Bahkan di Universitas Negeri Jakarta, tepatnya pada tahun 2016 lalu  sontak mengeluarkan salah satu mahasiswanya yang merupakan ketua BEM UNJ periode 2015-2016 yang melakukan kritikan terhadap keputusan rektor. Sungguh miris bukan ? mahasiswa sebagai penyambung lidah masyarakat justru dikekang untuk menyampaikan pendapat. Menurut saya ini sangat bertentangan dengan UUD 1945 pasal 28E ayat (3) yang menyatakan bahwa setiap orang berhak atas kebebasan berserikat, berkumpul, dan mengeluarkan pendapat.
Sejak awal mula reformasi tahun 1998 terjadi penurunan aktivitas aktivitas politik di kampus-kampus Indonesia. Mengapa ini bisa terjadi ? menurut saya ini terjadi karena adanya usaha dari pemerintah dan pihak kampus baik secara langsung maupun tidak langsung untuk mengekang, mengendalikan kegiatan politik mahasiswanya. Selain itu, keputusan rektor atau suatu kampus melarang dan menghukum mahasiwanya yang terlibat demo karena adanya tekanan dan ancaman dari pihak penguasa terhadap kampus.
Terkait demonstrasi beberapa bulan lalu yakni pada bulan Desember tepatnya tanggal 23-24, Menristekdikti Nasir memberi ancaman terhadap rektor berupa pemberian SP hingga diberhentikan jika kedapatan memberikan izin untuk demonstrasi.
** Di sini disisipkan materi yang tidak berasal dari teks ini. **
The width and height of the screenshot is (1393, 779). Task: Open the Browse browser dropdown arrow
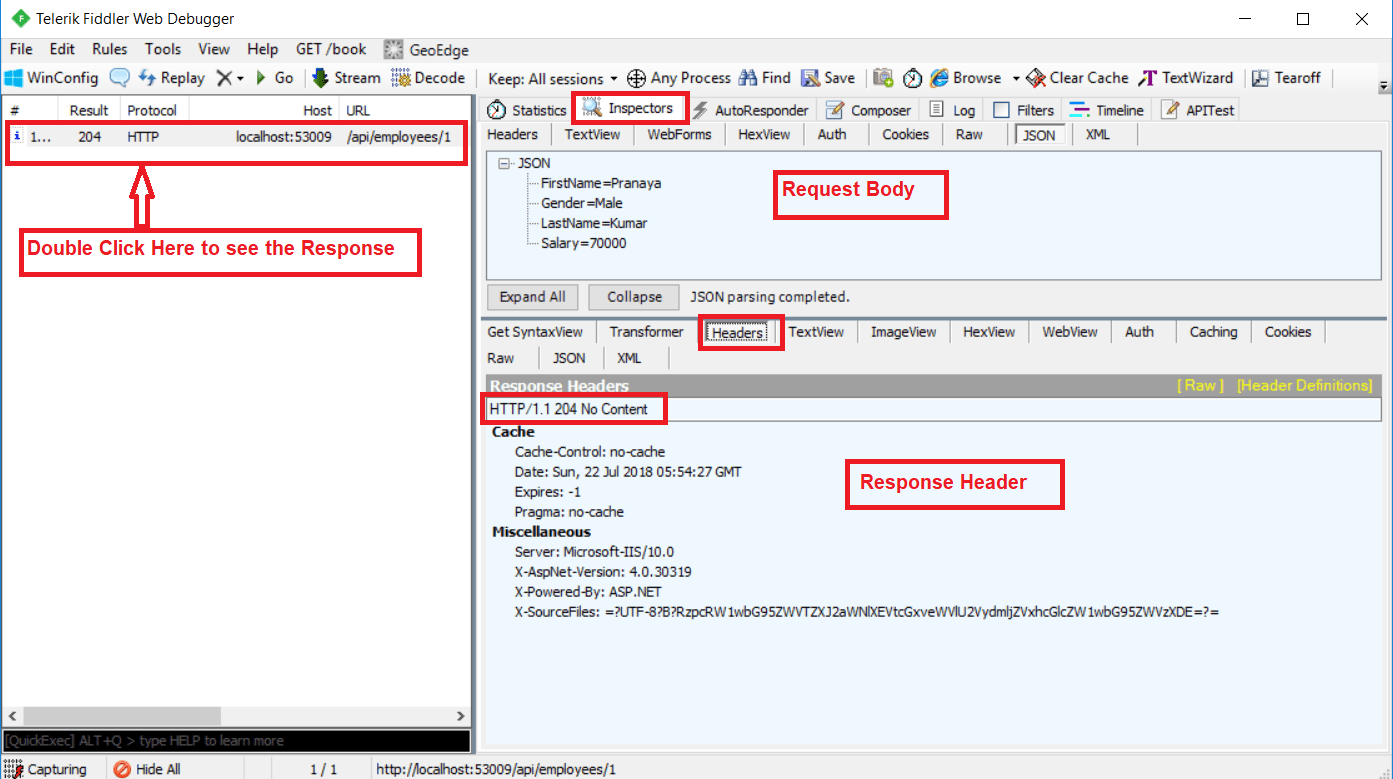[x=1017, y=77]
Hal ini berdasarkan Peraturan Menristekdikti Nomor 19 Tahun 2019. Dengan adanya peraturan yang dibuat seperti itu, rektor menjadi tidak bisa berkutik.
Bagi rektor yang memang berkoalisi dengan pemerintah, tentu dengan senang hati mengiyakan peraturan tersebut, namun bagi rektor yang tidak setuju dengan peraturan tersebut juga tidak bisa berbuat banyak sebab pemerintah bisa kapan saja memberhentikan para rektor yang dianggap tidak patuh. Dalam peraturan Menristekdikti Nomor 1 tahun 2015 disebutkan bahwa Menristekdikti memiliki 35% hak suara dalam pemilihan rektor PTN dan juga punya kuasa untuk membatalkan pemilihan rektor. Alhasil, bukan hal yang mustahil jika pemerintah bisa membendung kritik dan gerakan mahasiswa dengan cara menekan rektor.
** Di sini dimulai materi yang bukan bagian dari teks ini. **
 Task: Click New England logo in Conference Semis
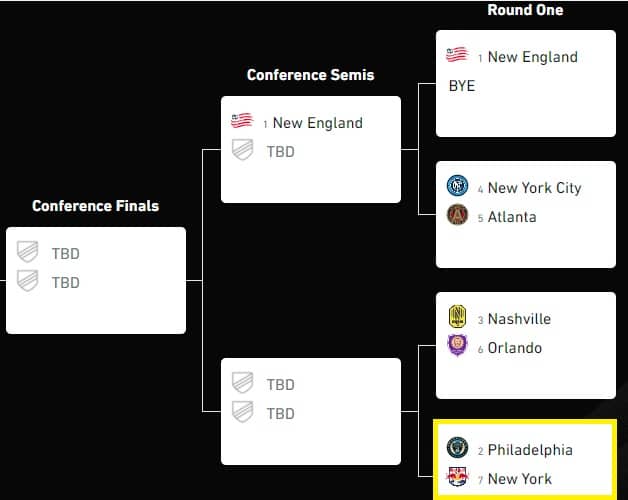pyautogui.click(x=242, y=122)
Memang, jika dilihat dari segi payung hukum rektor tidak bisa berbuat banyak dalam membuat kebijakan yang berpihak pada mahasiswa, karena kapan saja bisa ditekan oleh pihak penguasa sesuai kepentingannya. Tetapi, selayakanya seorang rektor yang tugasnya memberikan pelayanan kepada mahasiswa, apakah tidak bisa memperjuangkan aspirasi dan keinginan hati dari anak-anaknya ? Padahal sejatinya kemajuan dan perubahan suatu bangsa itu ada di tangan pemuda.
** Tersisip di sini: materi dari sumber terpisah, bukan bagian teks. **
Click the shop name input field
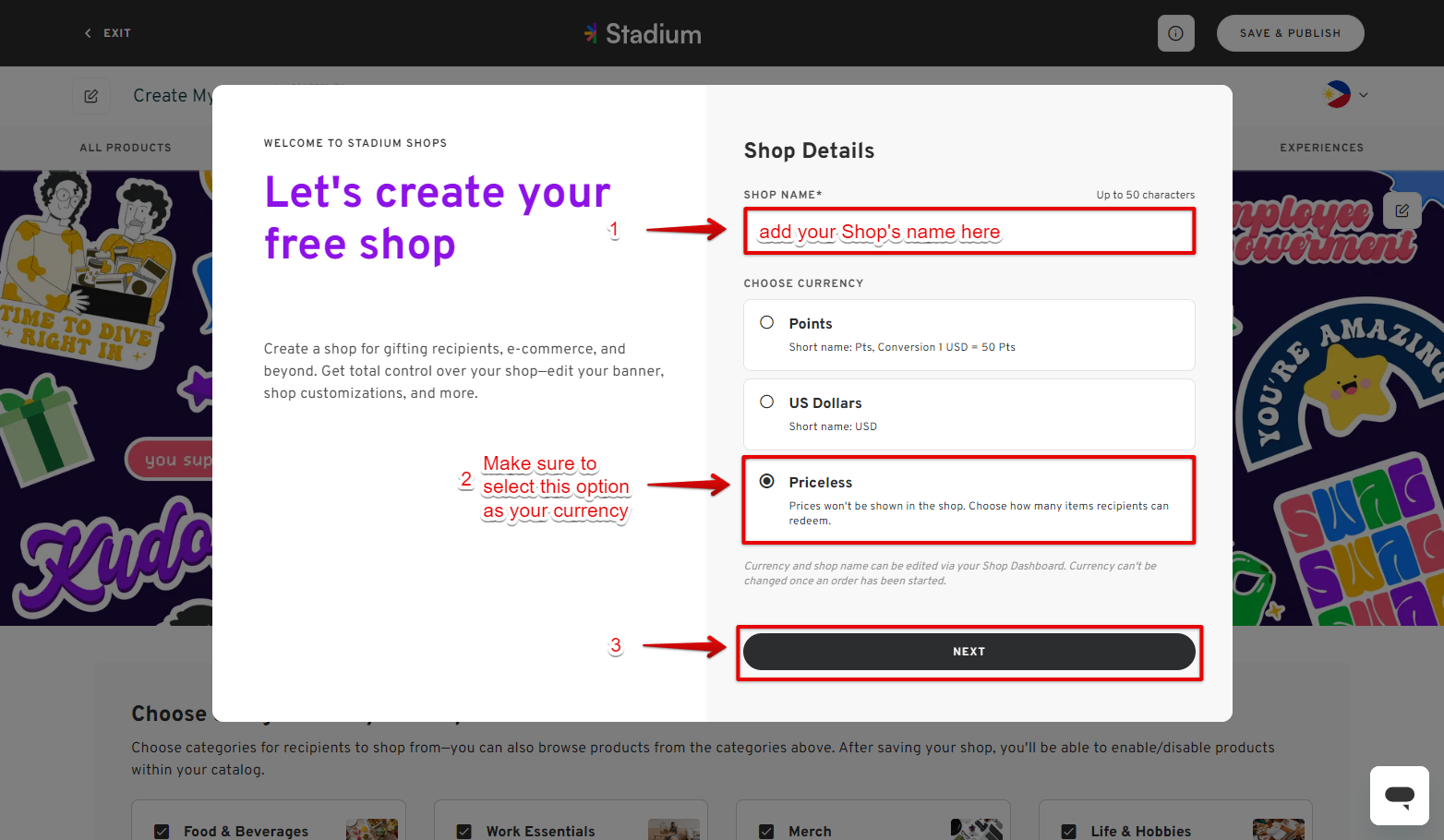Screen dimensions: 1444x840 coord(969,231)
Pemudalah sebagai pengawas, agent of control terhadap kebijakan-kebijakan yang dikeluarkan penguasa. Pemuda yang menilai apakah kebijakan-kebijakan tersebut sesuai dengan apa yang dibutuhkan oleh masyarakat atau malah sebaliknya, menguntungkan pihak penguasa dan merugikan masyarakat.